→ **YOUR ASSIGNMENT**: The lines to be extracted begin at the line containing "Screen dimensions: 832x477" and end at the last line of the data below; copy them exactly and leave out the pictures.

→ **SUPPLIED RECORDS**:
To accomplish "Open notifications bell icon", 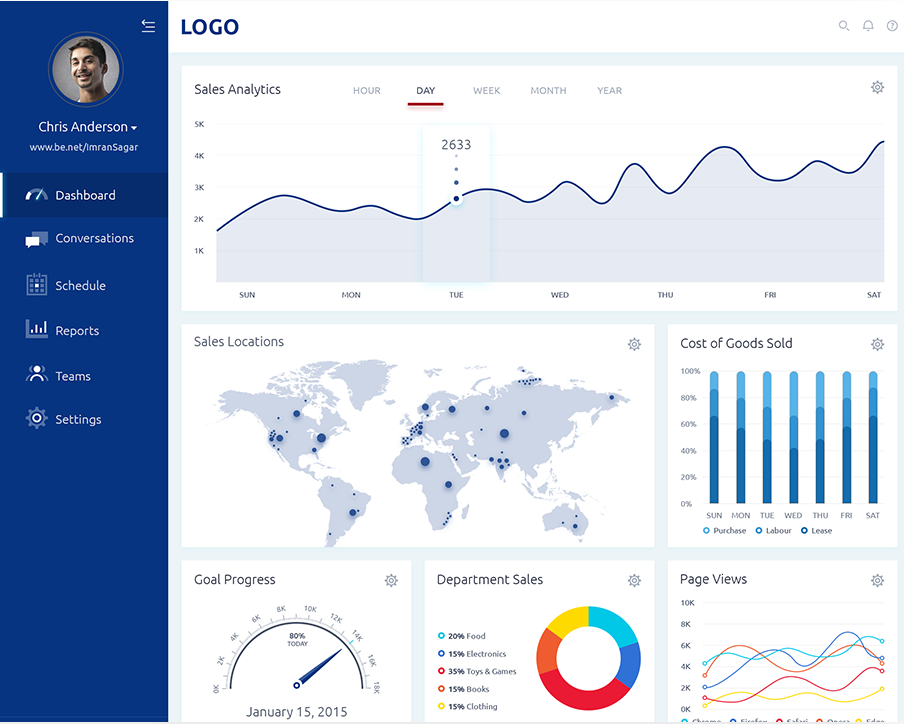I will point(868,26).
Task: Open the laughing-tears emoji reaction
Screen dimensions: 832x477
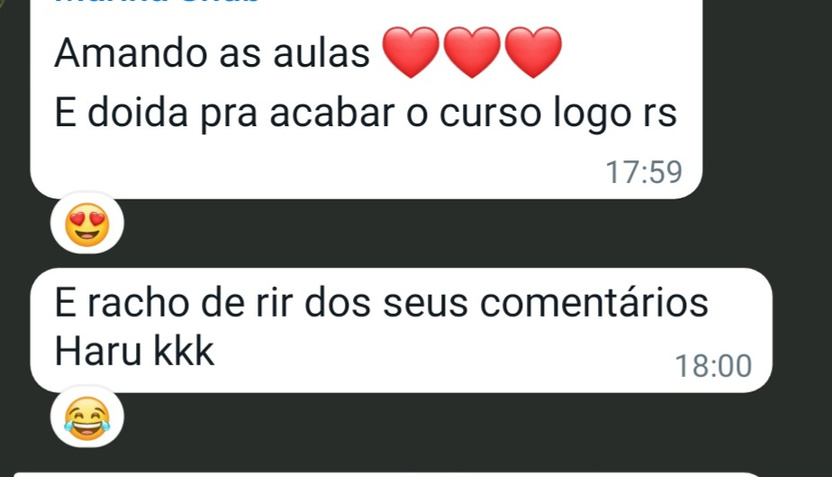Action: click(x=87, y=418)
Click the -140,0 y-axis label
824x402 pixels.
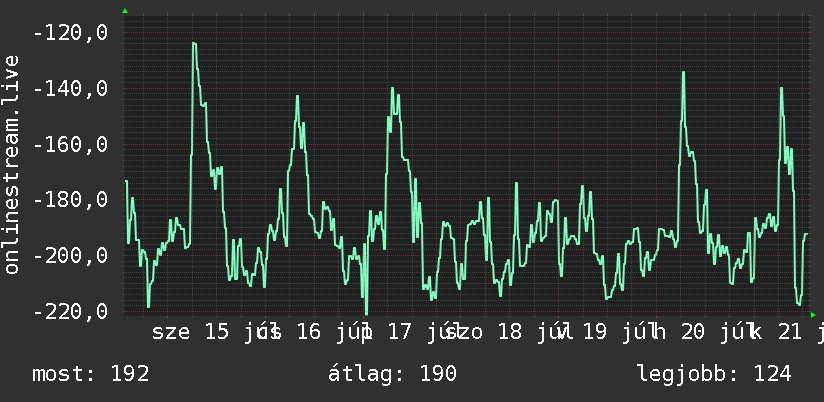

→ **TASK RESPONSE**:
Screen dimensions: 832x477
Action: click(x=87, y=418)
Click the -140,0 y-axis label
824x402 pixels.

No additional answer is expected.